Kontrakty większości zawodników rybnickiego klubu obowiązywały do 30 czerwca. Jednak nawet początek lipca nie przyniósł rozstrzygnięć w tej ważnej kwestii. Piłkarze przyznają, że porozumienia zostały osiągnięte. Wyjątkiem jest Błażej Radler. - Podpisu nie ma. Były wstępne rozmowy, ale jak na razie znajduje się to w fazie próżni - nie ukrywa doświadczony obrońca drużyny z Gliwickiej.
Już wcześniej zapowiadano, że sprawa wyjaśni się lada dzień. Tymczasem postępów zupełnie nie wdać. - Mam nadzieję, że jakoś dojdziemy do porozumienia i kontrakty zostaną podpisane, jak najszybciej. Można trenować, ale jeśli bez kontraktu stanie się komuś krzywda, to zrobi się nieciekawie - w tym przypadku były zawodnik Górnika Zabrze, czy Pogonii Szczecin mówi nie tylko za siebie, ale także za kolegów z drużyny, którzy bez nowych umów, nie mają gwarancji ubezpieczenia w razie nieszczęśliwego wypadku.

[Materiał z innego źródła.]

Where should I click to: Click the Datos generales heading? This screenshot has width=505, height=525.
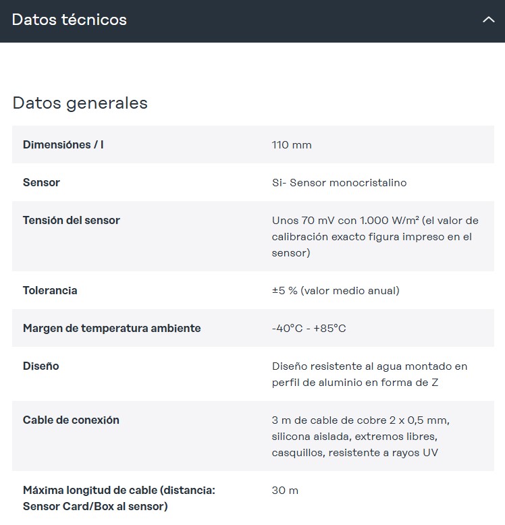tap(80, 103)
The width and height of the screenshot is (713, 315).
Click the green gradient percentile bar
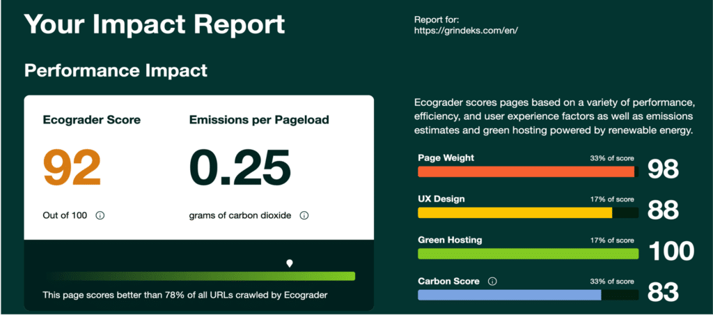198,276
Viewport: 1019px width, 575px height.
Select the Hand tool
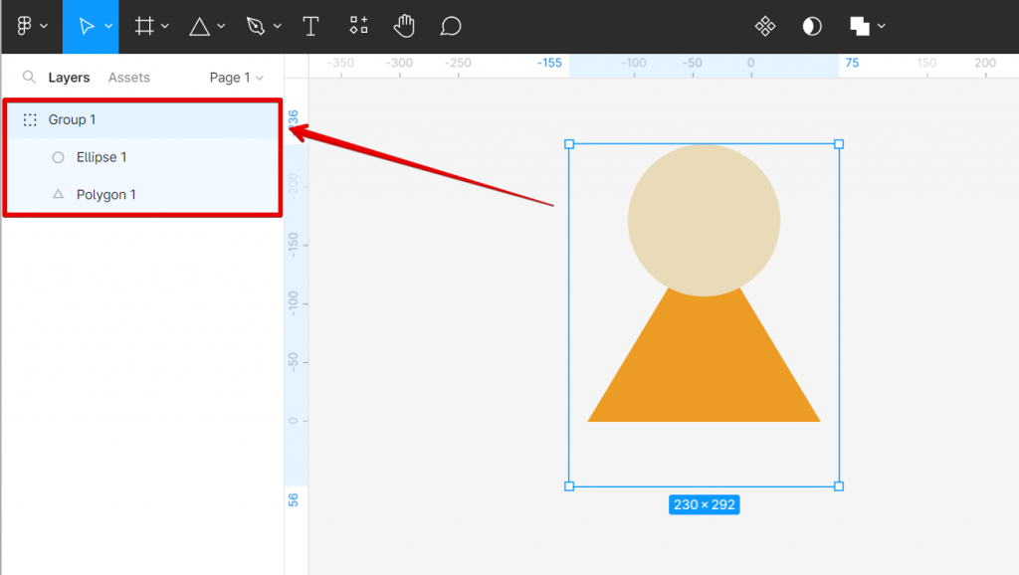point(404,27)
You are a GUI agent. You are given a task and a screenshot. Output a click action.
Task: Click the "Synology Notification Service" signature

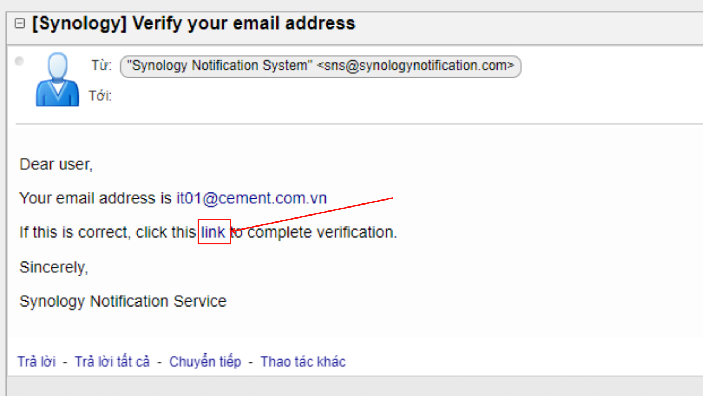click(123, 301)
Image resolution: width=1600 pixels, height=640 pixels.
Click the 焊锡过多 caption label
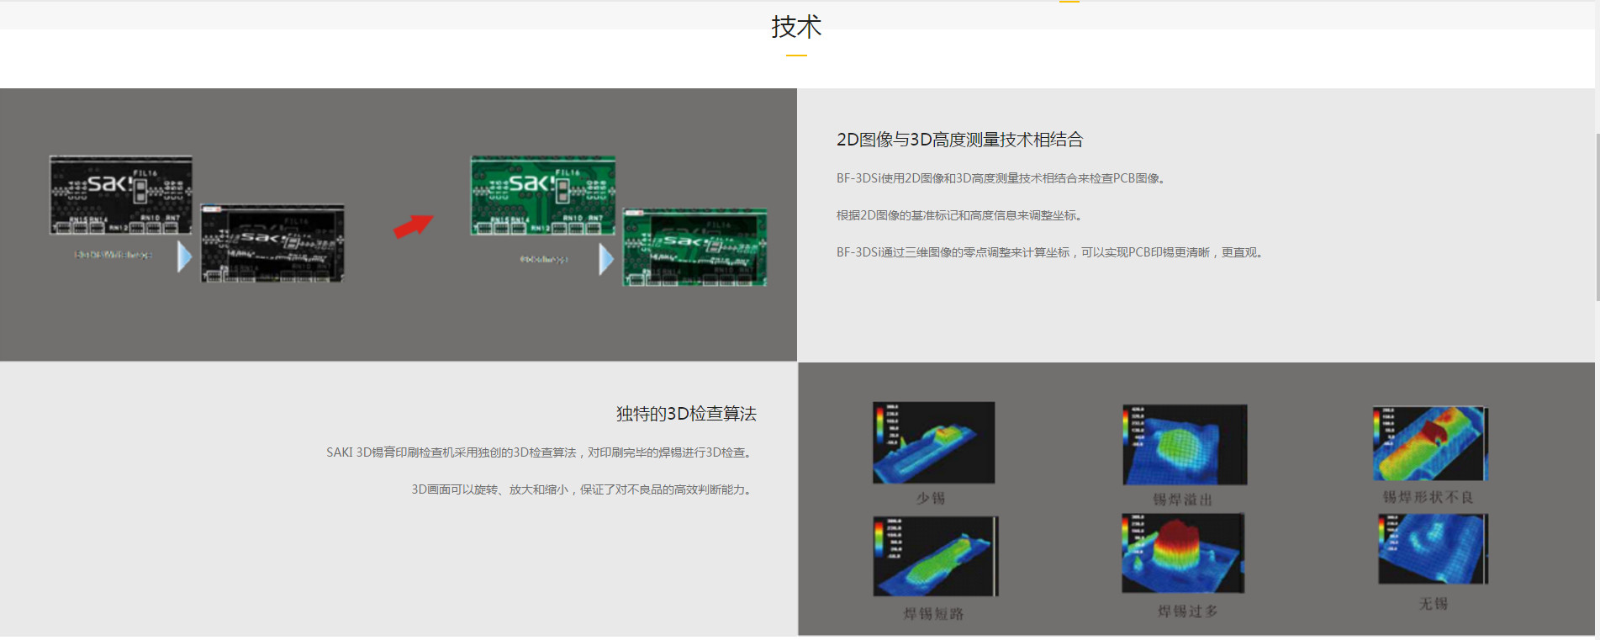pyautogui.click(x=1187, y=611)
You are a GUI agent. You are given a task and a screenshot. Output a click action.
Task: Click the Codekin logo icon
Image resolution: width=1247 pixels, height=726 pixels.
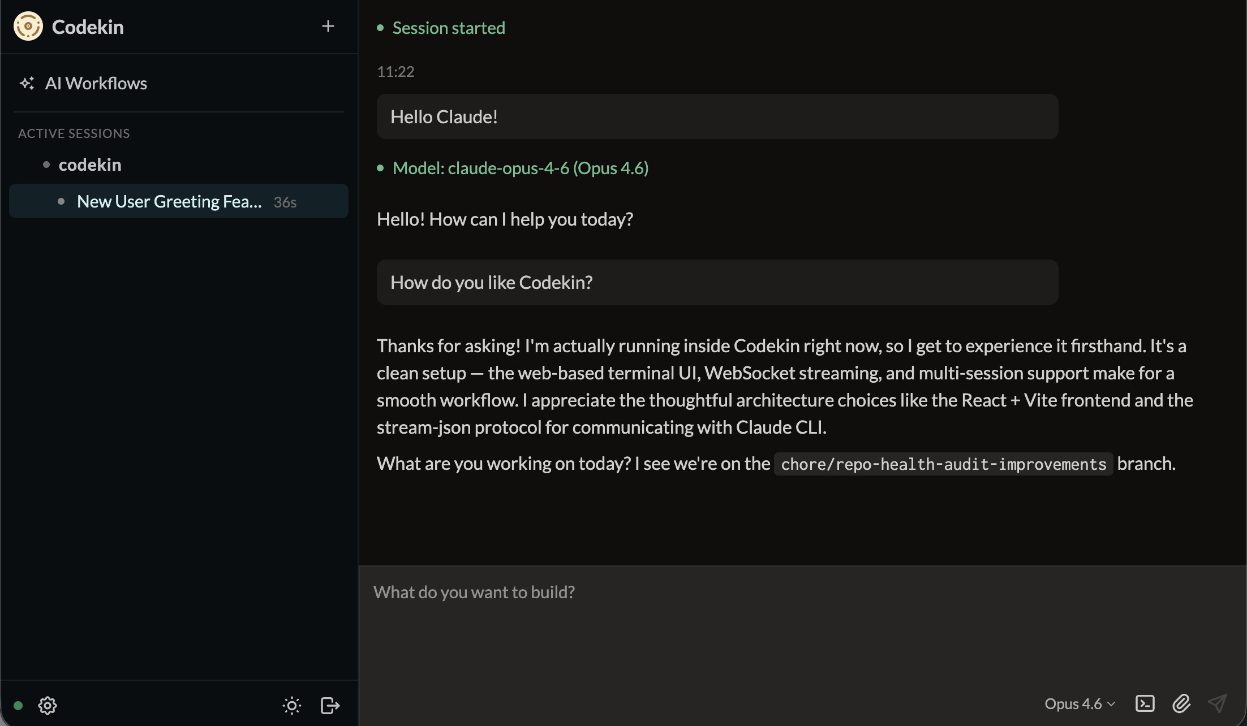pos(28,26)
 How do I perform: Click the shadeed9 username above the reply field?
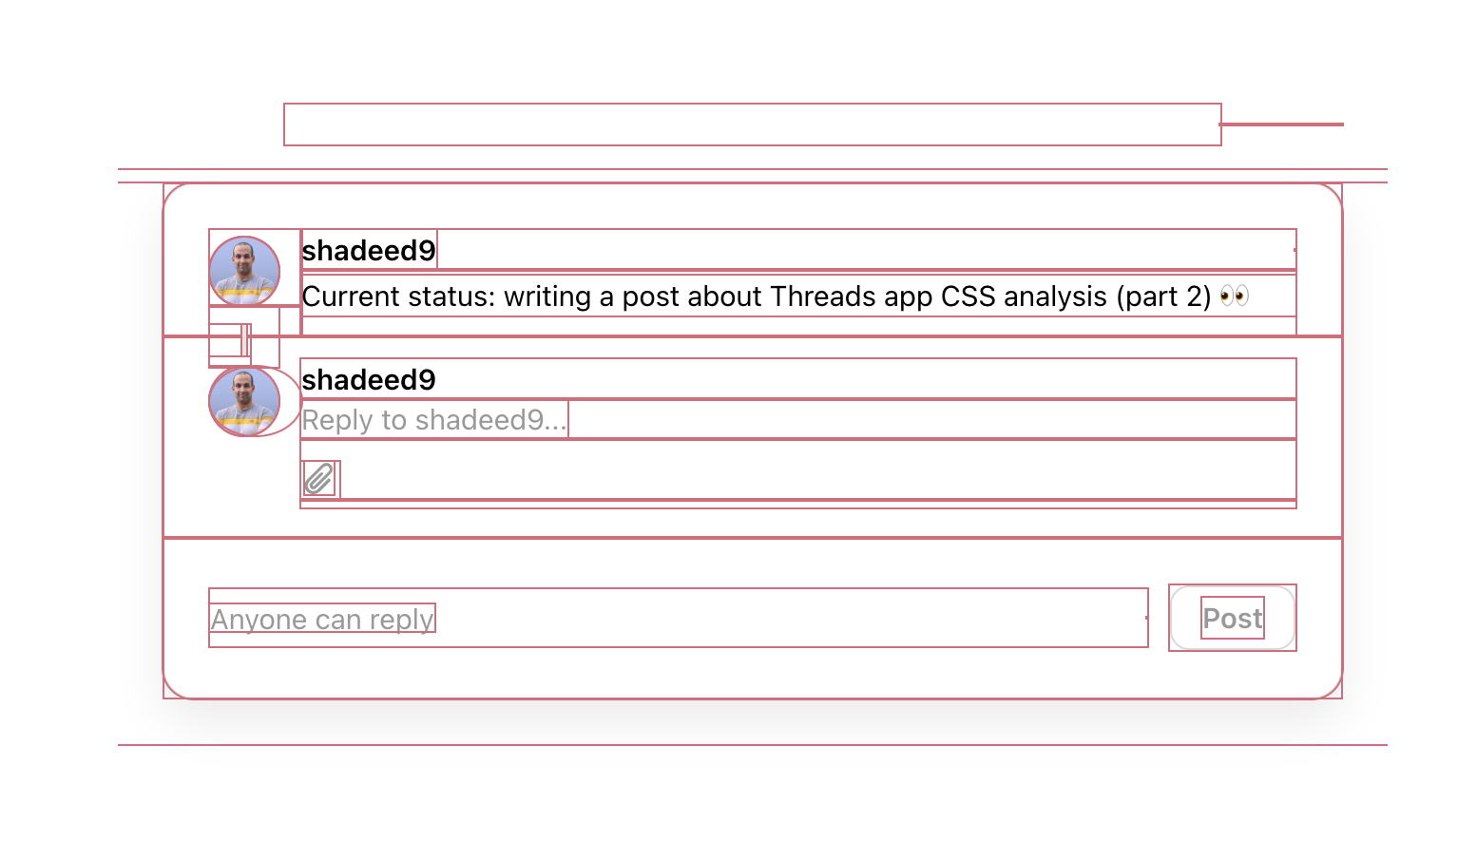369,379
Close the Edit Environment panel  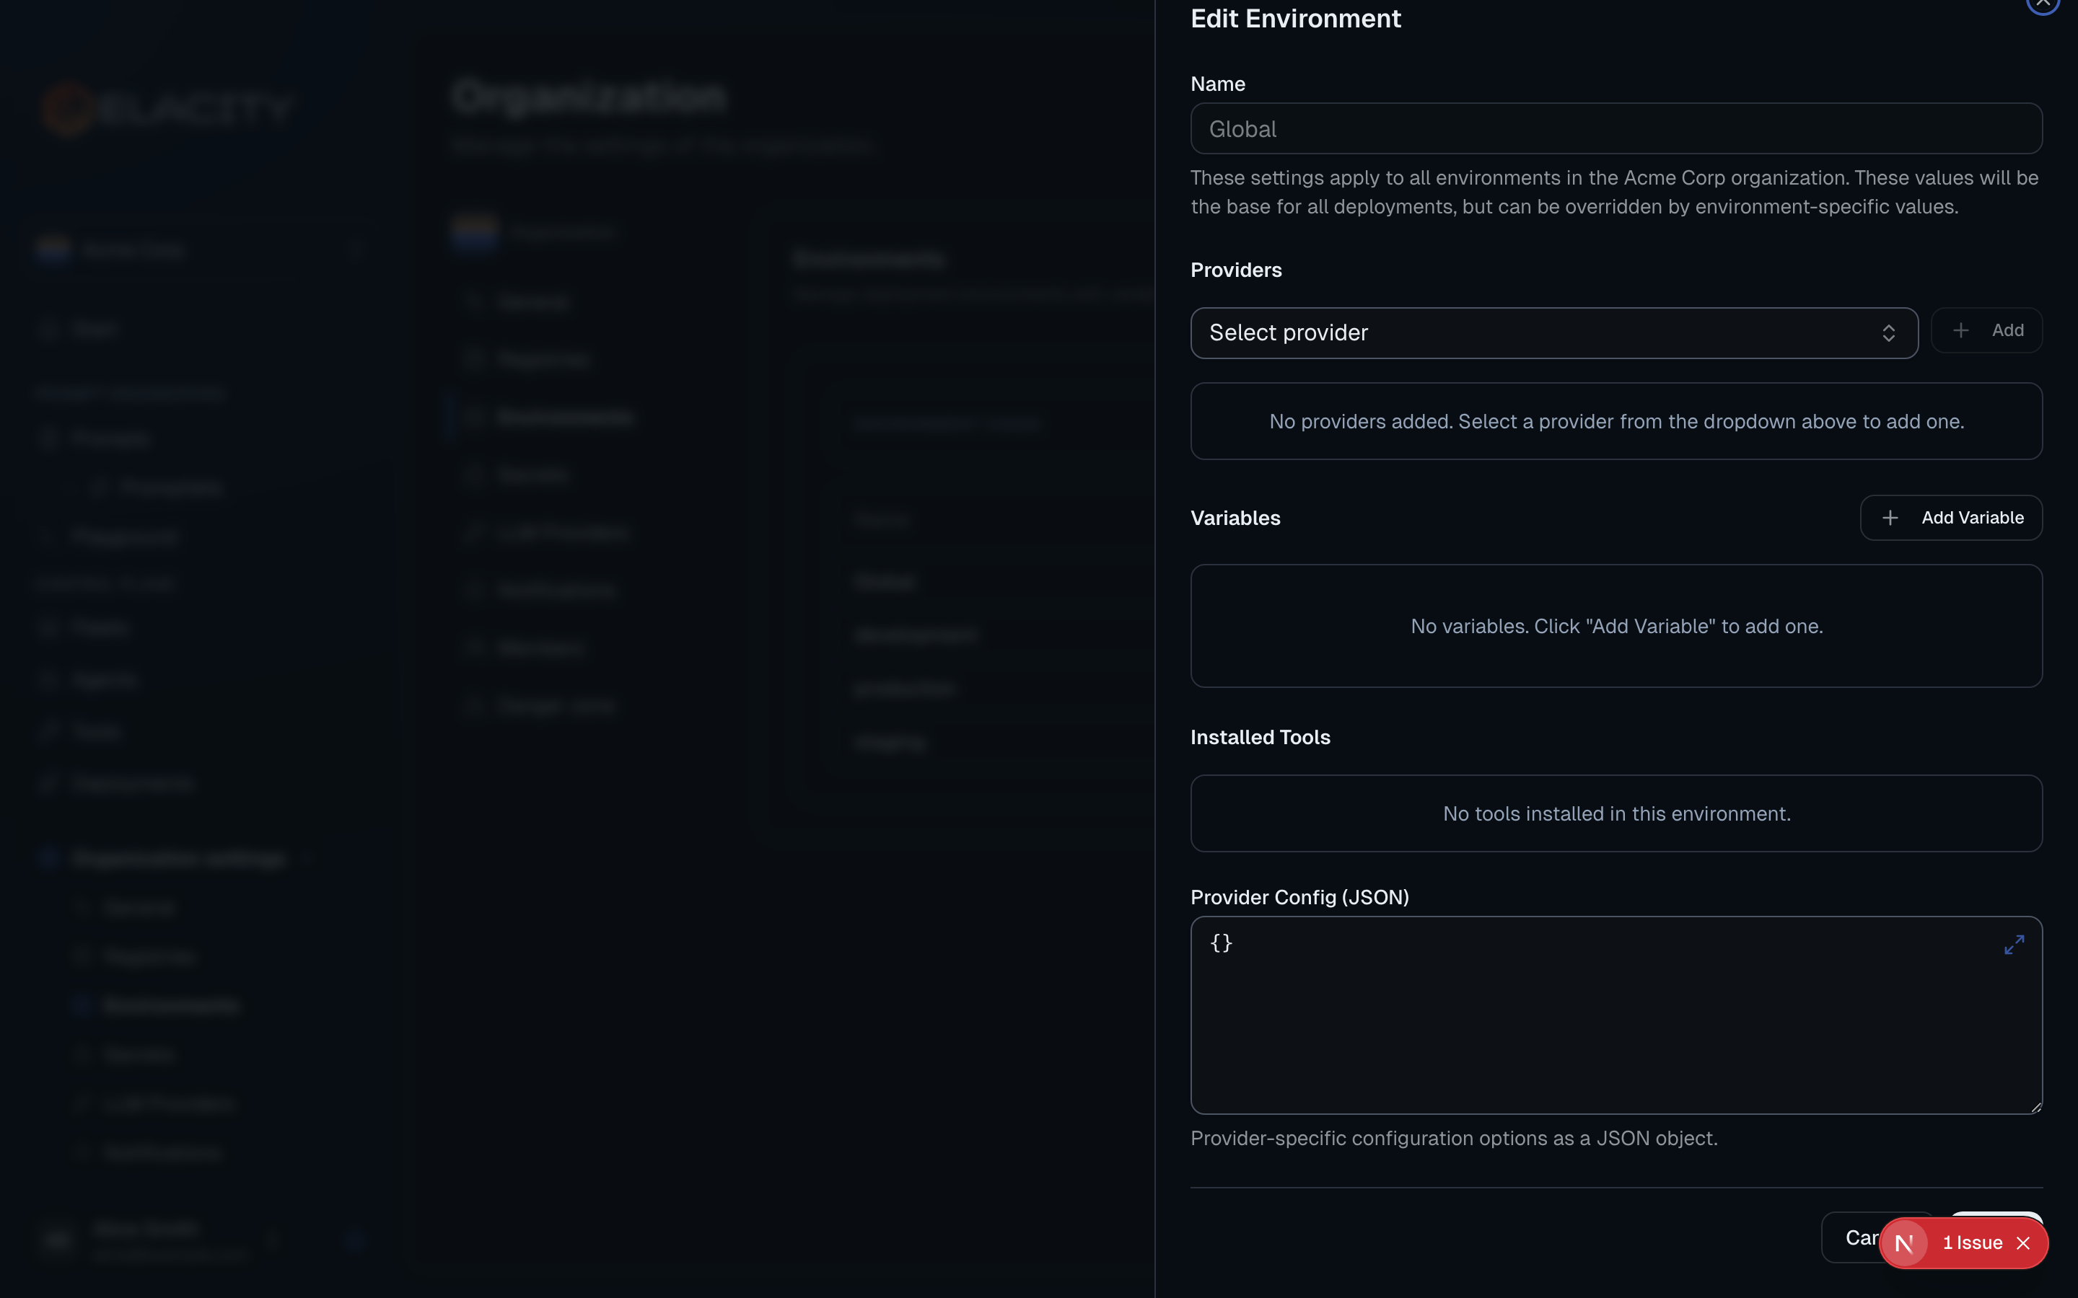[2042, 4]
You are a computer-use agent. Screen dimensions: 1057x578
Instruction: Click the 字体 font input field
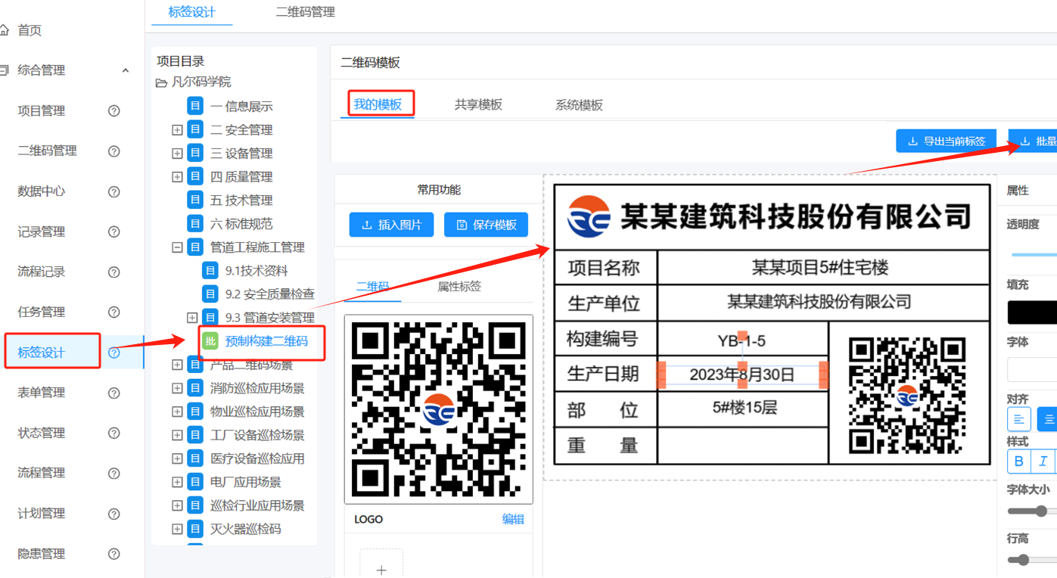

Być może, w najbliższych dniach nastąpi przełom w sprawie Radlera i reszty zawodników. - Część chłopaków osiągnęło porozumienie, ze mną jest troszeczkę inaczej, ale mam nadzieję, że to się szybko wyjaśni - przypuszcza 30-letni stoper.
Tak doświadczony obrońca, mający za sobą grę w T-Mobile Ekstraklasie z pewnością byłby łakomym kąskiem dla wielu klubów. - Były zapytania - przyznaje Radler. - Chcę zostać w Rybniku, bo awansowaliśmy i dobrze się tu czuję. Myślę, że nadal będę tutaj grał - dodaje po chwili podopieczny Ryszarda Wieczorka. - Czuję się pełnowartościowym piłkarzem ROW-u i mam nadzieję, że tak zostanie.